Vitrage (suite) : Passe d’armes autour de la cession de créance

Les litiges opposant Axa et des réparateurs de vitrage non agréés se multiplient. En cause : un nouveau dispositif sur le bris de glace accusé de contourner la cession de créance et d’imposer les tarifs. L’assurance s’en défend.

Une centaine de dossiers opposant l’assurance et des réparateurs de vitrage non agréés s’accumulent sur le bureau de la FFC. Refus de payer des cessions de créance, paiement partiel ou règlement direct à l’assuré… Vitreurs indépendants, carrossiers et agents dénoncent le dispositif bris de glace d’Axa lancé en mars 2020. Comprenant outil de prise de rendez-vous en ligne (Selfcare) et plateforme dédiée (Axa BDG), il inciterait les assurés à s’orienter vers des réparateurs agréés*. Dans le cas contraire, l’outil de chiffrage de l’assureur (Certiglass) indemniserait le client – à hauteur d’environ 53 €/h partout en France – suivant un calcul jugé opaque par la FFC, sans tenir compte de la liberté du prix des réparateurs.

Bémol : Axa préconise « le tarif horaire public le plus élevé de nos partenaires ». Son objectif affiché est de favoriser la transparence pour ses clients et de lutter contre les abus de certaines enseignes attirant leurs clients avec de coûteux cadeaux. Mais la procédure de cession de créance est aussi explicitement visée**… Et depuis le lancement de ce dispositif, de nombreux réparateurs – enseignes non-agréées, agents, etc. – se voient donc opposer une fin de non-recevoir aux cessions de créance présentées à l’assureur. La FFC compte donc défendre le mécanisme de la cession de créance, qu’il préconise au travers de sa plateforme Tribu. Parallèlement, des enseignes spécialisées dans le vitrage sont aussi déterminées à défendre leur liberté de fixer les tarifs jusque devant les tribunaux.

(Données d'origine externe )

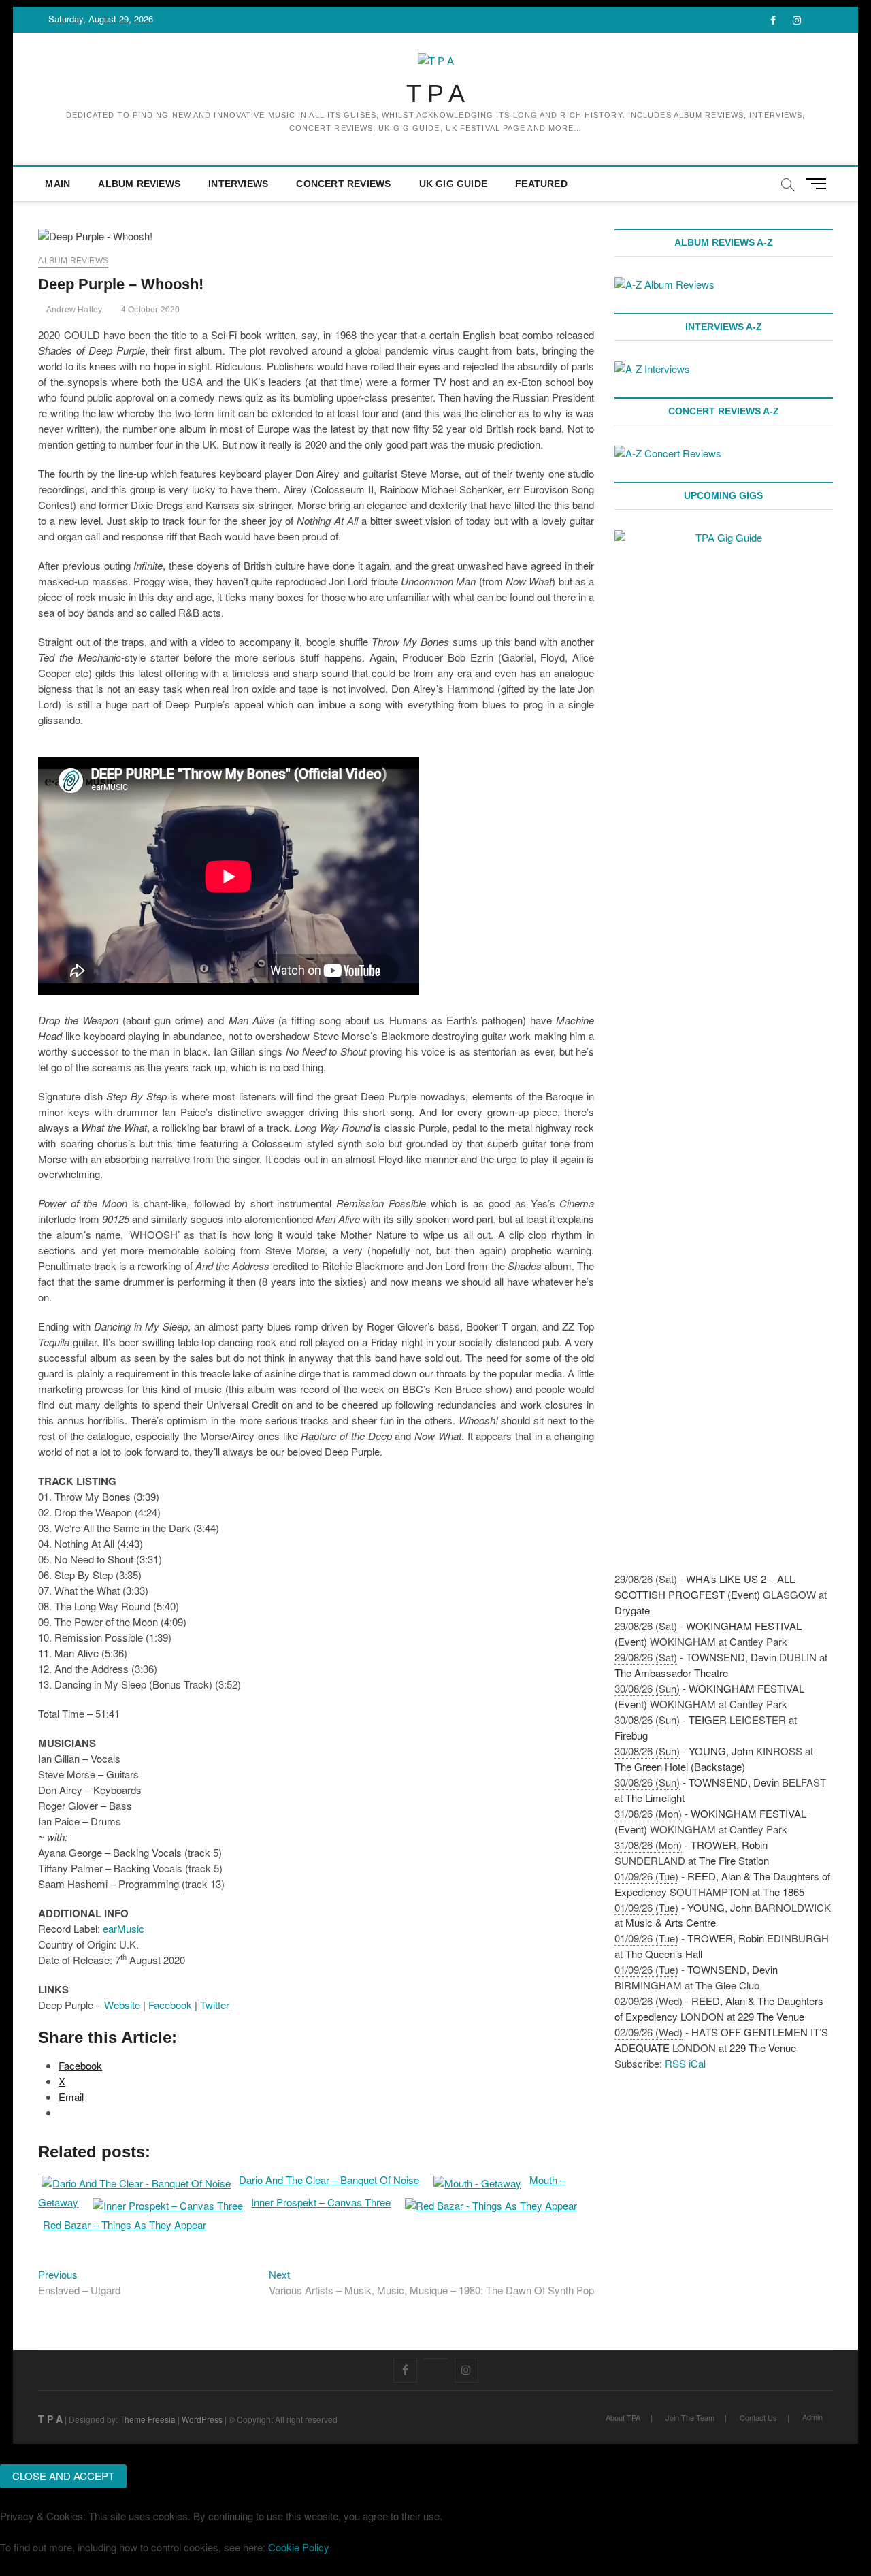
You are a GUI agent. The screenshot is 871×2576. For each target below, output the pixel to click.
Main (57, 183)
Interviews (238, 183)
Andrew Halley (73, 309)
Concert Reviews (343, 183)
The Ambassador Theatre (671, 1672)
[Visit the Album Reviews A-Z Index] (664, 284)
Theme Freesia (148, 2419)
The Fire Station (734, 1860)
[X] (436, 2358)
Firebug (631, 1735)
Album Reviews (139, 183)
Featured (541, 183)
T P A (435, 94)
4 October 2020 (149, 309)
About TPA (623, 2417)
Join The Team (689, 2417)
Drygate (632, 1610)
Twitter (214, 2005)
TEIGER (708, 1719)
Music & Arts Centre (670, 1922)
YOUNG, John (721, 1751)
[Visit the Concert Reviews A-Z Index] (667, 453)
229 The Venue (771, 2016)
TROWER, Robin (729, 1845)
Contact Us (758, 2417)
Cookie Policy (298, 2547)
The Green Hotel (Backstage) (679, 1766)
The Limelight (655, 1798)
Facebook (170, 2005)
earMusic (123, 1928)
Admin (812, 2416)
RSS (675, 2063)
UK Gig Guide (453, 183)
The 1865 (783, 1892)
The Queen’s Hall (663, 1953)
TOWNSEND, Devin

« Nous ne refusons pas les cessions de créance et nos assurés sont libres de choisir leur réparateur, glacier ou garagiste. Nous n’interférons pas auprès des réparateurs qui ont eux aussi le libre choix des réparations à effectuer », répond Axa. L’assurance affirme que ces litiges sont généralement liés à l’absence de déclaration préalable, condition de garantie pour tous sinistres. Concrètement, « lorsqu’un assuré cède sa créance à son garage, ce principe s’applique également. Sans avoir préalablement déclaré son sinistre, l’assureur n’est tenu de rembourser ni l’assuré, ni le garage ». Aussi, « conformément à nos dispositions contractuelles, si nous n’avons pas de trace de déclaration préalable nous ne remboursons pas les cessions de créance car la garantie n’est pas acquise », souligne l’assureur.

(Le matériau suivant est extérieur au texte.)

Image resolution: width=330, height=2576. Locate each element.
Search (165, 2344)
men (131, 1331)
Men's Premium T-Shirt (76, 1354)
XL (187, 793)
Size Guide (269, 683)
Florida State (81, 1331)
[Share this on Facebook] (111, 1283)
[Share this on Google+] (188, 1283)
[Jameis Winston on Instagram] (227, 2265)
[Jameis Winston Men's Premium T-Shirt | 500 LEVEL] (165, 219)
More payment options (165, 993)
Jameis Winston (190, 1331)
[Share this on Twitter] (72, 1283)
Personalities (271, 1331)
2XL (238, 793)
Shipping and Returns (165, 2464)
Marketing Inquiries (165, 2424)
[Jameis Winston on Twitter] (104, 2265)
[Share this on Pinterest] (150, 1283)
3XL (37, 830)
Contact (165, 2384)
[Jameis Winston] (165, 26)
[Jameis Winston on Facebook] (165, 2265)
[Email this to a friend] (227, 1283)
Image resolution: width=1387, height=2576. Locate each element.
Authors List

Axa conclut en affirmant : « Nous souhaitons que chaque partie prenante puisse avoir une vision précise de la gestion du sinistre dans un cadre contractuel clair et transparent. Ce dispositif doit favoriser comme nous le mentionnons depuis le début : la transparence des prix et plus généralement la fluidité de la gestion de sinistre. » Pas sûr que les réparateurs en soient convaincus… D’autant moins que plusieurs d’entre eux (non-agréés) témoignent que d’autres assurances résisteraient également à leurs cessions de créance : Allianz, Direct Assurance, Generali, Pacifica… Et la réparation-collision subit le même phénomène.

*A+Glass, Carglass, France Pare-Brise ou Mondial Pare-Brise.

**Notamment dans un document interne de l’assurance (émis avant la récente loi DADDUE).

1 commentaire concernant “Vitrage (suite) : Passe d’armes autour de la cession de créance”

  1. Devenu expert automobile indépendant depuis 2013, je constate que encore une fois de plus, les assureurs contournent la loi sur « la déclaration de créance » pourtant imposée par l’Europe.